Cyber Monday is expected to be a key component of a happy online holiday for retailers.
According to Adobe’s online shopping predictions for the upcoming 2019 holiday season (Nov. 1 – Dec. 31), U.S. online sales will increase 14.1% year-over-year to $143.7 billion. Total online and offline holiday retail spending is predicted to rise 4% over last year.
As part of this substantial online sales growth, Cyber Monday will set a new record as the largest- fastest-growing online shopping day of the year as sales skyrocket 18.9% to $9.4 billion. Online sales between 7 p.m. and 11 p.m. PT on Cyber Monday are expected to drive over $3 billion in revenue, with sales conversions nearly doubling during this four-hour window.
Thanksgiving Day sales are expected to increase by 19.5%, generating $4.4 billion. One out of five dollars this holiday season will be spent during Cyber Week between Thanksgiving Day and Cyber Monday, generating $29 billion or 20% of total online revenue this season.

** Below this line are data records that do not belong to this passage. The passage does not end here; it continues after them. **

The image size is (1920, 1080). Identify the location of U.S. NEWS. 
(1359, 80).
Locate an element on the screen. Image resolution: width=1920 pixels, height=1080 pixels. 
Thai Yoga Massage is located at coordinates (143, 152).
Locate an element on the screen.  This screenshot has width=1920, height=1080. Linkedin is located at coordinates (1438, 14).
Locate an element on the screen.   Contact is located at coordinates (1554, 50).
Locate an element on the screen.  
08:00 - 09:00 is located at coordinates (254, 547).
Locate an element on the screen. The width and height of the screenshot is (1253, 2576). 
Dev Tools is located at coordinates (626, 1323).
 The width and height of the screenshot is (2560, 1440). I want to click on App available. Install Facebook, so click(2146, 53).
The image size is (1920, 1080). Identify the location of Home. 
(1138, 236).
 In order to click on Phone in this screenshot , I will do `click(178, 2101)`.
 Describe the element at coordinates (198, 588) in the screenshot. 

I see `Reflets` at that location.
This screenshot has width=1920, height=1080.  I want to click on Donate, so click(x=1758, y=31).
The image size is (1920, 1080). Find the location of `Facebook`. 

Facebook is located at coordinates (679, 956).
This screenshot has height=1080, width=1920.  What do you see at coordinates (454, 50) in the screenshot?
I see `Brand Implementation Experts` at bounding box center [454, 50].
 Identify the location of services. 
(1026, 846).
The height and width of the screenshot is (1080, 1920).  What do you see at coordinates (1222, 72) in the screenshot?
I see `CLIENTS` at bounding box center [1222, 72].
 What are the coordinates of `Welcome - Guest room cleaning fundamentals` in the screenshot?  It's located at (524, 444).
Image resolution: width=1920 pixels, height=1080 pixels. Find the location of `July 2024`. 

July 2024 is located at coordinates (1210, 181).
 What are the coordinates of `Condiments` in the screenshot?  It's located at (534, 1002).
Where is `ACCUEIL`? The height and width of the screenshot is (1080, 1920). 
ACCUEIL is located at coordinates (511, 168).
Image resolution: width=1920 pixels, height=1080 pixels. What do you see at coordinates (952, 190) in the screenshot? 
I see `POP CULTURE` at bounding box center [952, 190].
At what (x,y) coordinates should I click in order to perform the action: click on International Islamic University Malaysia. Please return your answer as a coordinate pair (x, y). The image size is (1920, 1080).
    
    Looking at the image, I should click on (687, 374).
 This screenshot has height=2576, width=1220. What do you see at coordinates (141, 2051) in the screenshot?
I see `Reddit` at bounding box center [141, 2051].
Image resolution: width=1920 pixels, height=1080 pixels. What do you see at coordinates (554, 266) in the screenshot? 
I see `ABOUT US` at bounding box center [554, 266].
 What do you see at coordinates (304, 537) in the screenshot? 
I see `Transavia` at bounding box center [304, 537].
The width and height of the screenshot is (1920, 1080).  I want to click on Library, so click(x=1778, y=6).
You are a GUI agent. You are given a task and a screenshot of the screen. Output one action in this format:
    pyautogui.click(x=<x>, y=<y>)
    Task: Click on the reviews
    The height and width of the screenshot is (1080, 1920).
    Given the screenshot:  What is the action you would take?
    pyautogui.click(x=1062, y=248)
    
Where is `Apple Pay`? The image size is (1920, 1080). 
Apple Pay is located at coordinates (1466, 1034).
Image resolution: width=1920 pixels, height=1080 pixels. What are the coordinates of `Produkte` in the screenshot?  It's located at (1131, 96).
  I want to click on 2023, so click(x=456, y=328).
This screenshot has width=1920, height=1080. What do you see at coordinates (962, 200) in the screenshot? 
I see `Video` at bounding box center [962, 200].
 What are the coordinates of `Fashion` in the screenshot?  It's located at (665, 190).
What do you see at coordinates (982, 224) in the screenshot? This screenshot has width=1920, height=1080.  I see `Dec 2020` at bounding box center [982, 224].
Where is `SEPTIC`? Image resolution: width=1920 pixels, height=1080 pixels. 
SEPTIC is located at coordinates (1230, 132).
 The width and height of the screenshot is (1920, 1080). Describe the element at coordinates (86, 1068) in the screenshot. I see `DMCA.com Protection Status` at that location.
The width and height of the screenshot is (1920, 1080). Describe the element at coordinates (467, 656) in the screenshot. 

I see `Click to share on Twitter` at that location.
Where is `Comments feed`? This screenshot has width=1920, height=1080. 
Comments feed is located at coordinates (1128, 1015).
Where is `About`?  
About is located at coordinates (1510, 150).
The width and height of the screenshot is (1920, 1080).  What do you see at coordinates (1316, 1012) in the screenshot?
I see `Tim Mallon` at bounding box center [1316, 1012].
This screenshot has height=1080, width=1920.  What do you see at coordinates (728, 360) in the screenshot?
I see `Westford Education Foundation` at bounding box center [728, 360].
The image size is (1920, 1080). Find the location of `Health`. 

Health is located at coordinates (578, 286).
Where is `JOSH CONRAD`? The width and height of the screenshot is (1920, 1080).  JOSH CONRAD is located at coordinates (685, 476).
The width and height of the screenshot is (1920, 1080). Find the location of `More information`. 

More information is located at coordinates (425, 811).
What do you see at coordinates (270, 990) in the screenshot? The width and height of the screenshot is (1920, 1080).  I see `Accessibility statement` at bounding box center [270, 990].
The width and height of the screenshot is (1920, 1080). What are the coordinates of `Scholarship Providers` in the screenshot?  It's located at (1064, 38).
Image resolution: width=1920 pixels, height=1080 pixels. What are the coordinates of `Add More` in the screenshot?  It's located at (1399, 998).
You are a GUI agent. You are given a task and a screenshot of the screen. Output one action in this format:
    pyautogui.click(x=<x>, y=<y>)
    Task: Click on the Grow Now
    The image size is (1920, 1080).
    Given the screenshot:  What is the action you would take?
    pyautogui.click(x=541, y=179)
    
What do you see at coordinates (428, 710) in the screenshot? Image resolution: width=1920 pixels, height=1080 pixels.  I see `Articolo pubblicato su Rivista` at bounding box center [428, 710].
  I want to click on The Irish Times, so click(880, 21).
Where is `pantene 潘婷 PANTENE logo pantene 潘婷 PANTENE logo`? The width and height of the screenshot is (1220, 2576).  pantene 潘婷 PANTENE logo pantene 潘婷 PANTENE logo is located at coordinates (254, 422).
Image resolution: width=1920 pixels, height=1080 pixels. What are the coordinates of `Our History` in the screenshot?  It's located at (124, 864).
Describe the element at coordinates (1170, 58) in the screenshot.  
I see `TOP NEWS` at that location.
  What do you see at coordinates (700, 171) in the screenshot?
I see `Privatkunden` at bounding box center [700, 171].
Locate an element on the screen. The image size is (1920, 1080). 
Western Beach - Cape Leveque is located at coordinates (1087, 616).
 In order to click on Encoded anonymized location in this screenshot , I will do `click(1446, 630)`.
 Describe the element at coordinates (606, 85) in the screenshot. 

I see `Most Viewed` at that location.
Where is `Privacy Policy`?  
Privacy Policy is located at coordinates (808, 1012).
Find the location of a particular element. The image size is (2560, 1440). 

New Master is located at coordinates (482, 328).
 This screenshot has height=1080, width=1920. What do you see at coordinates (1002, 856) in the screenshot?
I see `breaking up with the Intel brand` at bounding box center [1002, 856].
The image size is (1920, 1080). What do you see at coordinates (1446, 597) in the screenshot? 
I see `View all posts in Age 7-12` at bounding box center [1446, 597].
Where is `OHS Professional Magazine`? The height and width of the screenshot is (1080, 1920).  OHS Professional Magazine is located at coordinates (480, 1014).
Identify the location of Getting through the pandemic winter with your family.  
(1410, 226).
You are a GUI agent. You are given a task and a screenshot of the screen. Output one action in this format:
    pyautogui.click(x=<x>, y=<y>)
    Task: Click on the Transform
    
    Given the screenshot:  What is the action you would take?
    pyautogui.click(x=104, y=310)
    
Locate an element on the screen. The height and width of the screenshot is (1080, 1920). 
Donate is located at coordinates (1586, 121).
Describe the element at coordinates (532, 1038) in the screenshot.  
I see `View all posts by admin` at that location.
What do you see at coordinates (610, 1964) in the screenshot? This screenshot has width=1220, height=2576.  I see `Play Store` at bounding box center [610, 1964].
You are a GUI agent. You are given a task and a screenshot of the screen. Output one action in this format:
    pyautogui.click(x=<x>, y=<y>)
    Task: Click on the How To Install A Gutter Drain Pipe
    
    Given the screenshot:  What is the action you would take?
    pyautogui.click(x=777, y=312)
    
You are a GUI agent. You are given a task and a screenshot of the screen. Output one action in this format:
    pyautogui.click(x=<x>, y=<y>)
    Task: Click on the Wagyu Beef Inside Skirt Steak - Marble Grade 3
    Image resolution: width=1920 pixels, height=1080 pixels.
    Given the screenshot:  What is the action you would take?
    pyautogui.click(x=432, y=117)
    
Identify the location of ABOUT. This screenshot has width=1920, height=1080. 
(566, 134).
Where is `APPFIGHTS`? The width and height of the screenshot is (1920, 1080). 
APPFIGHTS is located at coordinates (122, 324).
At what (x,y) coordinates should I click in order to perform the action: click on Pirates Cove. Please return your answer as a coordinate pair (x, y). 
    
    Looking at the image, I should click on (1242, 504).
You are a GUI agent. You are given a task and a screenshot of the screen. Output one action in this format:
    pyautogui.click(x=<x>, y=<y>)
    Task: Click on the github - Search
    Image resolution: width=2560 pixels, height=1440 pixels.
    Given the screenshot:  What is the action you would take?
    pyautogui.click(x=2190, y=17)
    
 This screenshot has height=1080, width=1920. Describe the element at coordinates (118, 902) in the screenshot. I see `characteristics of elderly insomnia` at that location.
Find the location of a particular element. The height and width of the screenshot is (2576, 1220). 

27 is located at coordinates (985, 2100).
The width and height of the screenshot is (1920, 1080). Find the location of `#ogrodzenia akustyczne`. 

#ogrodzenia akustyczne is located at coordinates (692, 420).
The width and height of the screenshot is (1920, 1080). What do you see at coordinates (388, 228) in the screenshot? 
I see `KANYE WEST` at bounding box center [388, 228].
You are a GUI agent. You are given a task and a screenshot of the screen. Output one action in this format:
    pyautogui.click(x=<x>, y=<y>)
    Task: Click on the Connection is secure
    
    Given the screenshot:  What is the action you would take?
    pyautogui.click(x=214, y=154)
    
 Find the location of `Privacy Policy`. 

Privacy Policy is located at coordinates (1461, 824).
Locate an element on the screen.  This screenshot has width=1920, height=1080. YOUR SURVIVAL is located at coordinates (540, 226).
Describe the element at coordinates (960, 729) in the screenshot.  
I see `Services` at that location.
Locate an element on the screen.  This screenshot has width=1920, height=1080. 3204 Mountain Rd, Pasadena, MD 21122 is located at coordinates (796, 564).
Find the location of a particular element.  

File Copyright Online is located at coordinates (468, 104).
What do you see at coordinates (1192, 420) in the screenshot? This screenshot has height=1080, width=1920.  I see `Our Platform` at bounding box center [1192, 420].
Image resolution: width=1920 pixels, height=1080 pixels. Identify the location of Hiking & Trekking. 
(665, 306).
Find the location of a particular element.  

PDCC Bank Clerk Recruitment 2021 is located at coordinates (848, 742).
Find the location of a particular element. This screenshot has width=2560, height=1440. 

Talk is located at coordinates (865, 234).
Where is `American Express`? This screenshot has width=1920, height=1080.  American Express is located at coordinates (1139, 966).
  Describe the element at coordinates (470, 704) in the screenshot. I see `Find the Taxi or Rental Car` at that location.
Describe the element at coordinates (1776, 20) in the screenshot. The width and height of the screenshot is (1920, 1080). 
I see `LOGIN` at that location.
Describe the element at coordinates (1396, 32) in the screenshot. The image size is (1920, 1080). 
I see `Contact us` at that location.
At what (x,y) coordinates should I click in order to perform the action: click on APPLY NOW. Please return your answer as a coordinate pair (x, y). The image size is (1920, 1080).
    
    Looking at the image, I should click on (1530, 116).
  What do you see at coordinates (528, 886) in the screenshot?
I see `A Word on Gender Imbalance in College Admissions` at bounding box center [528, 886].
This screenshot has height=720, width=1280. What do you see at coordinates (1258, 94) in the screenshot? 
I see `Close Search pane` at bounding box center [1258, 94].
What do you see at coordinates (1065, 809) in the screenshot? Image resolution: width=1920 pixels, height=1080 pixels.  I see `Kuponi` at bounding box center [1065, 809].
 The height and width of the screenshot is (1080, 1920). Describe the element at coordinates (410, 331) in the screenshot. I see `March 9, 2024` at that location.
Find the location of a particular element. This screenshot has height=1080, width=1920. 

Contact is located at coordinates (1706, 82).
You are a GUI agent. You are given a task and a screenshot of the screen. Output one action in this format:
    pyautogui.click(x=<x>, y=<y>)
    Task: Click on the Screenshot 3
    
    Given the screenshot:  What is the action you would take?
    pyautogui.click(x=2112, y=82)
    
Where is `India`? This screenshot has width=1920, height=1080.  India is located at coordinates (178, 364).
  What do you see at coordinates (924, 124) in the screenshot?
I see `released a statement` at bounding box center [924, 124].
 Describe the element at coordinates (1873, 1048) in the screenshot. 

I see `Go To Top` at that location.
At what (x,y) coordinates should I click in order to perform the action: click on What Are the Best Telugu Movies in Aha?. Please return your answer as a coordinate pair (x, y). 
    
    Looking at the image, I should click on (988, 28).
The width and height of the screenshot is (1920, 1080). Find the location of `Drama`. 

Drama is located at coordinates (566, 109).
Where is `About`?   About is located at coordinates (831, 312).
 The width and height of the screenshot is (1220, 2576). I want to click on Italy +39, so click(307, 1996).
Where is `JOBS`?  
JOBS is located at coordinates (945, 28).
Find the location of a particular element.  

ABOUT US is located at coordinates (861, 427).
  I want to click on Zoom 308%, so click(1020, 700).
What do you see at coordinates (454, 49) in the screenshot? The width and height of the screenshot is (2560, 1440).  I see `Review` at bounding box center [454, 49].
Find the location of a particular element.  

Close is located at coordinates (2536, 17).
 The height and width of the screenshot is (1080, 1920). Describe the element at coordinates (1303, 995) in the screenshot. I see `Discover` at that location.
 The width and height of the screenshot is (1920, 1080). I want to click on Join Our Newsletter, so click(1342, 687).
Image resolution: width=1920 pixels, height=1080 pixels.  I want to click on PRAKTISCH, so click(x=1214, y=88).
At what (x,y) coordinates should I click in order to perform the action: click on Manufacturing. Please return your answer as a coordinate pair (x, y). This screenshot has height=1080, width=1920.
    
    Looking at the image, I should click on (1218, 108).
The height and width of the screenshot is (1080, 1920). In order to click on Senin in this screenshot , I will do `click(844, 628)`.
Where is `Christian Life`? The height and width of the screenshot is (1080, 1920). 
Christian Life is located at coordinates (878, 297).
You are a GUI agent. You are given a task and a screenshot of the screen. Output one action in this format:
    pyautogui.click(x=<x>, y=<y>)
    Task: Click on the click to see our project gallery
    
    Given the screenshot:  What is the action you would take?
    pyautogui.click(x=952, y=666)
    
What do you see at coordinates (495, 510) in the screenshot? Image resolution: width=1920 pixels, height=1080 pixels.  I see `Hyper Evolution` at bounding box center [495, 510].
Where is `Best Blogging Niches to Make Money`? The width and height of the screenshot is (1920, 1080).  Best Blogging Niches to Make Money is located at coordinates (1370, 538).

With 22 days between Cyber Monday and Christmas Day, there are six fewer days of peak holiday shopping days than 2018, translating into almost $1 billion of potential revenue lost due to the abridged time period. According to Adobe, the compressed shopping calendar means that retailers will begin sales earlier than ever before, with each day in November and December surpassing $1 billion in online retail sales for the first time.
Additional predictions include:
- Best days for deals: Black Friday will be the day to pick up the best discounts on appliances (discounted by 9%) and sporting goods (6%). Dec. 1 will be the key deal day for toys (32%) and computers (18%). Cyber Monday (Dec. 2) will see the deepest discounts on TVs (19%), while furniture & bedding (10%) and tools & home improvement items (6%) will be the categories offering the best savings on Dec. 3. Dec. 27will see massive savings of 27% on electronics items.
- A shopping mall in your pocket: Americans will spend $14 billion more on their smartphones compared to last year, accounting for 36% of all online sales, which represents a 20% increase in share year-over-year, and 57% of visits, an 11% increase. With retailers optimizing for mobile, Adobe forecasts online spend on smartphones will increase from 30 to 47 cents per minute, a 63% jump since 2016. However, Adobe says consumers will continue to use desktops to make research-heavy purchases like furniture, electronics and appliances, resulting in a 28% higher average order value than on smartphones.
- A BOPIS bonanza: (Buy-online-pickup-in-store) BOPIS orders have experienced strong growth, with 39% more BOPIS orders expected to be placed this year compared to 2018. BOPIS share of revenue is anticipated to double during the week before Christmas as panic buying sets in. Thirty-seven percent of consumers said they are planning to use BOPIS this season, while 82% of BOPIS shoppers say they will likely shop for additional items when picking up their online order.
- Larger retailers win the retail battle: While online giants will see revenue increase by 65%, smaller retailers will only see a 35% boost. According to Adobe, large retailers (annual online revenue of over $1 billion) will be the clear winners on Black Friday and Cyber Monday, with smaller retailers (less than $50 million annual online revenue) failing to drive strong online traction. Additionally, large retailers are expected to benefit from higher conversion rates, with customers visiting their sites 32% more likely to convert versus smaller retailers (23%).
- Mad for ads: Fifty percent of consumers state that ads during the holiday shopping season impact their purchasing decisions while email continues to be the most preferred way to get an offer while holiday shopping. Smartphone visits to retail sites from social media have tripled in the past three years from 4% to 11%. However, visits coming from social platforms result in lower conversions compared to other channels like search or email.
Adobe leverages Adobe Sensei artificial intelligence and machine learning technology to identify retail insights from trillions of data points.